**EXERCISE MATERIALS**
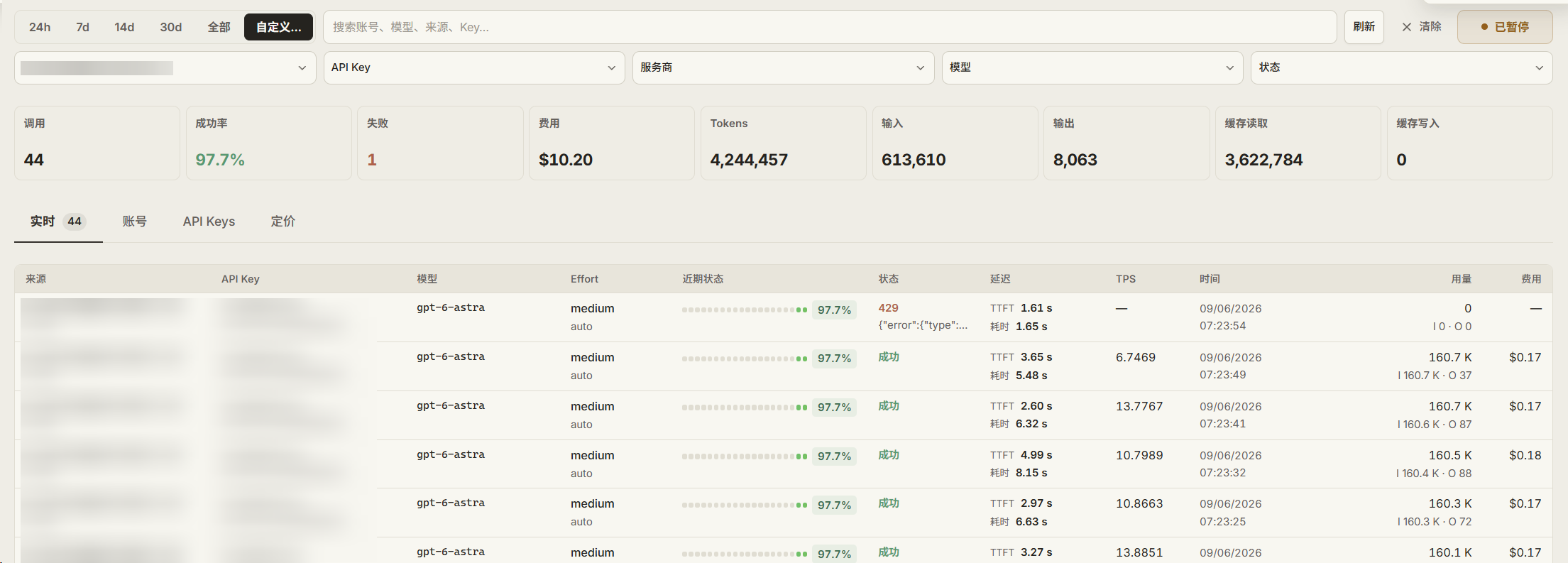Click the 自定义 custom range button
1568x563 pixels.
[278, 27]
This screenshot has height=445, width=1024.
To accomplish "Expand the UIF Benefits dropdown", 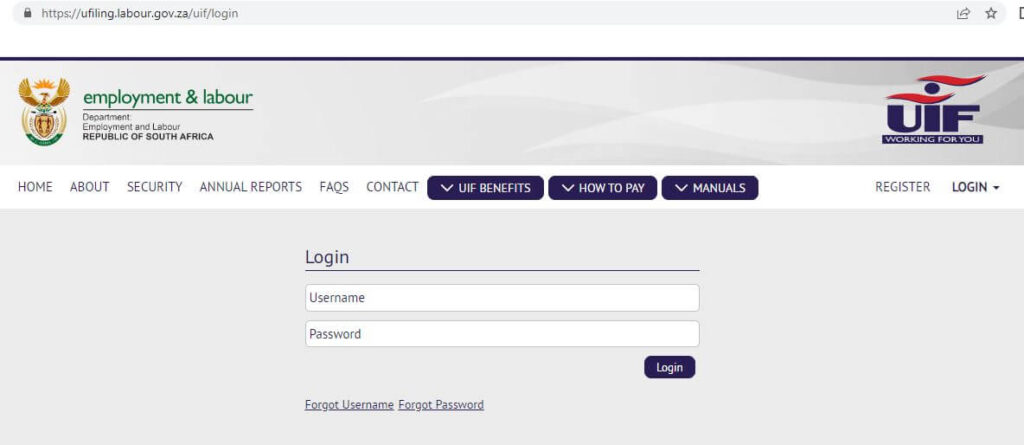I will point(485,188).
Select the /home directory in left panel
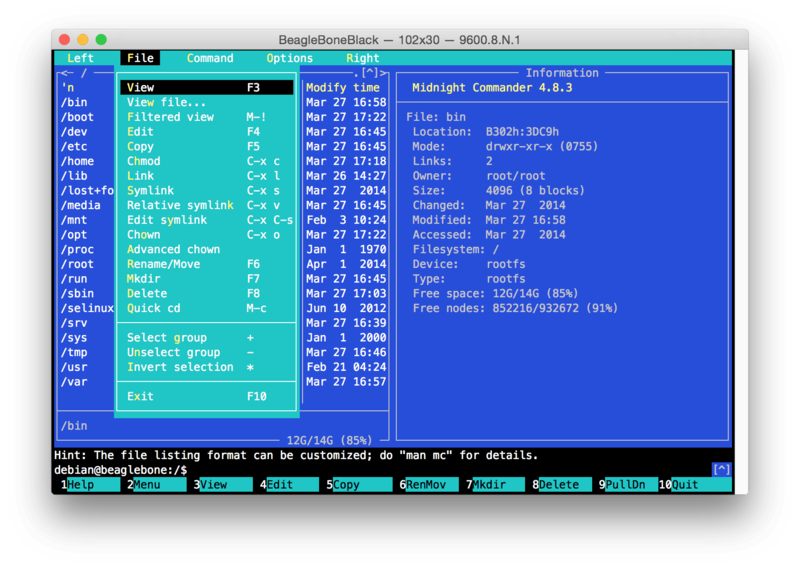The height and width of the screenshot is (568, 800). pyautogui.click(x=78, y=161)
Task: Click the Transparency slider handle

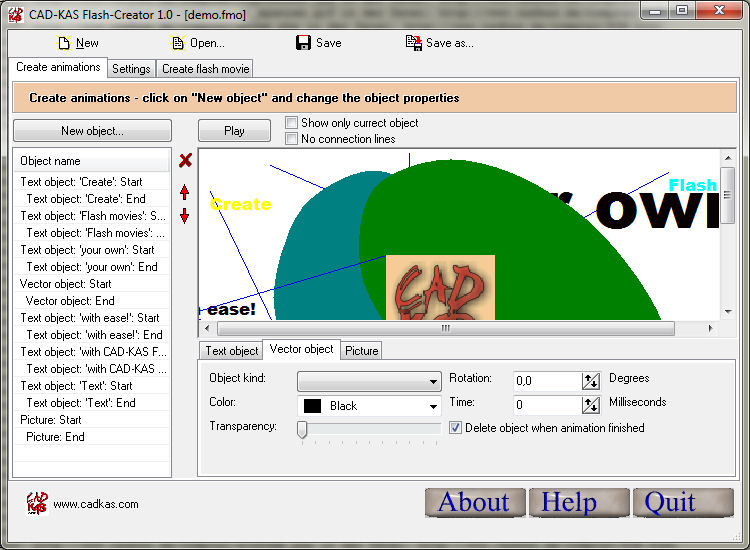Action: pyautogui.click(x=302, y=429)
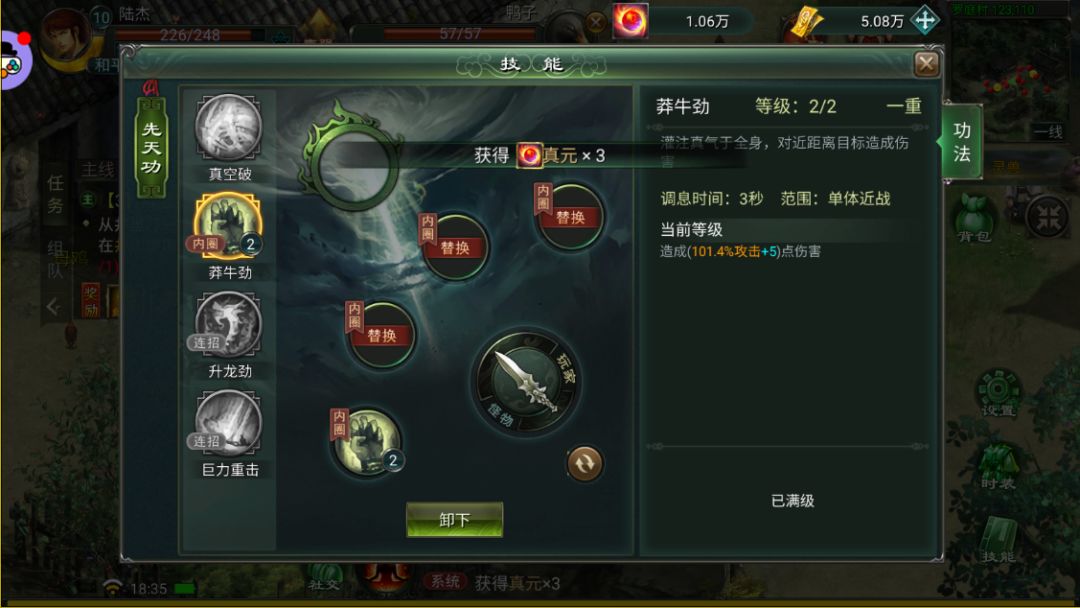The height and width of the screenshot is (608, 1080).
Task: Close the 技能 skill window
Action: point(926,64)
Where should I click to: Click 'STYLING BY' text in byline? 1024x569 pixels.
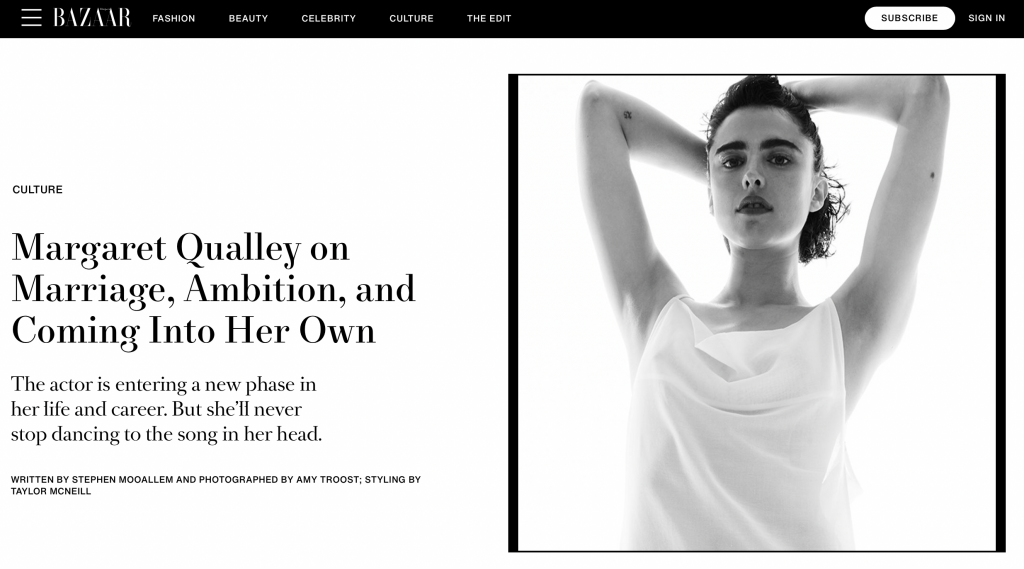pos(392,480)
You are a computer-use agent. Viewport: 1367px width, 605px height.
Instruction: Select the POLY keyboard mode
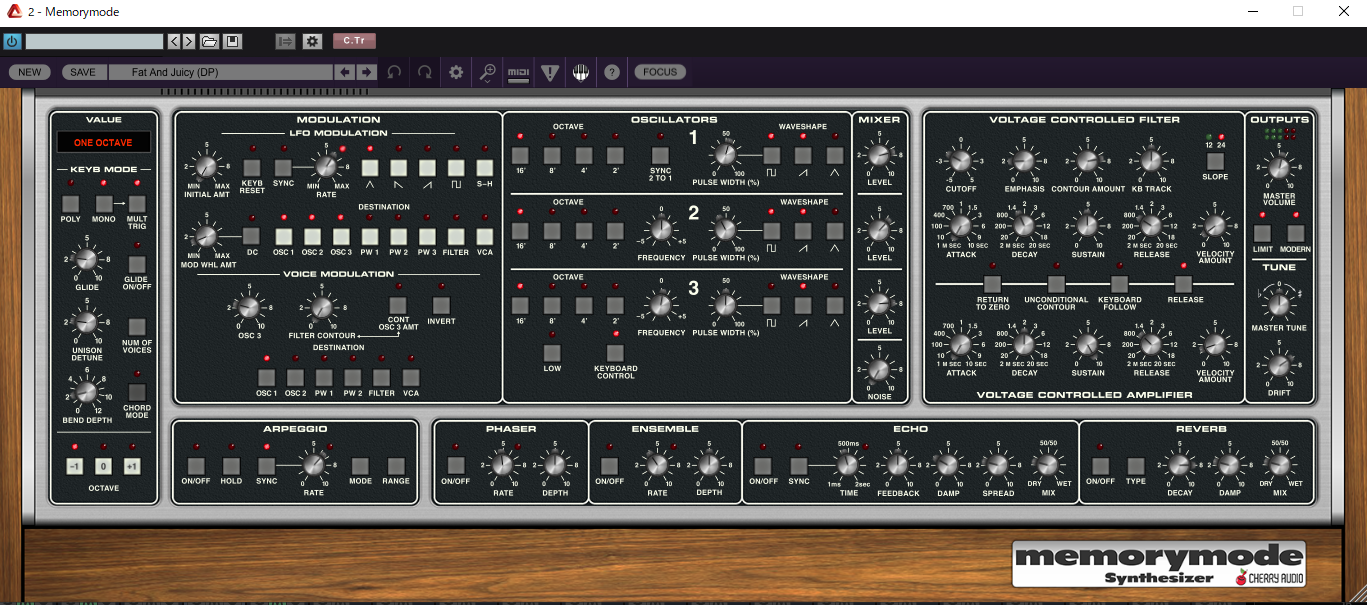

**REQUIRED WORK**
Transcribe the stretch of the records from the line containing "Select the /home directory in left panel" through the end of the records, keeping every line exactly as it appears. Leave the pictures out of your answer.

**TASK RESPONSE**
Select the /home directory in left panel
The height and width of the screenshot is (568, 800). pyautogui.click(x=78, y=161)
Task: Click the Transparency slider handle

Action: pyautogui.click(x=302, y=429)
The height and width of the screenshot is (608, 1080).
Task: Close the 技能 skill window
Action: point(926,64)
Where should I click to: Click 'STYLING BY' text in byline? 1024x569 pixels.
pos(392,480)
You are a computer-use agent. Viewport: 1367px width, 605px height.
Instruction: Select the POLY keyboard mode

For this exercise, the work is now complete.